** Opening INFORMATION PROVIDED block **

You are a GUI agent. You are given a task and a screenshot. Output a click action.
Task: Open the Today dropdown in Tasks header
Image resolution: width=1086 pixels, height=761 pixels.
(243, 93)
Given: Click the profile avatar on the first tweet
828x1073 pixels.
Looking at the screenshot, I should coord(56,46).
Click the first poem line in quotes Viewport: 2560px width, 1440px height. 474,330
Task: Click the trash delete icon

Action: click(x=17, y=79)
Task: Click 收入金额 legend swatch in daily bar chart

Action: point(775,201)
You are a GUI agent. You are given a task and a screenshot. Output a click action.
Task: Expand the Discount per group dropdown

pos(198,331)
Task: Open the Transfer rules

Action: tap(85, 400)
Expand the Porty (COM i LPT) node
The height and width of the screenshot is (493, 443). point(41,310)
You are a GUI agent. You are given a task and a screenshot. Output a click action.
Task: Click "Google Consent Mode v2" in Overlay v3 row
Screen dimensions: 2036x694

** Closing INFORMATION PROVIDED block **

* EXERCISE AIM *
Every record must appear in the answer exactly as it appears above.

* PROBLEM SOLUTION *
You are a GUI agent. You are given a task and a screenshot. Output a click action.
Task: Open the Today dropdown in Tasks header
Image resolution: width=1086 pixels, height=761 pixels.
(243, 93)
Given: Click the profile avatar on the first tweet
828x1073 pixels.
Looking at the screenshot, I should coord(56,46).
Click the first poem line in quotes Viewport: 2560px width, 1440px height. 474,330
Task: Click the trash delete icon

Action: click(x=17, y=79)
Task: Click 收入金额 legend swatch in daily bar chart

Action: point(775,201)
You are a GUI agent. You are given a task and a screenshot. Output a click action.
Task: Expand the Discount per group dropdown

pos(198,331)
Task: Open the Transfer rules

Action: tap(85, 400)
Expand the Porty (COM i LPT) node
The height and width of the screenshot is (493, 443). point(41,310)
You are a GUI agent. You are given a task and a screenshot. Output a click action.
Task: Click "Google Consent Mode v2" in Overlay v3 row
Screen dimensions: 2036x694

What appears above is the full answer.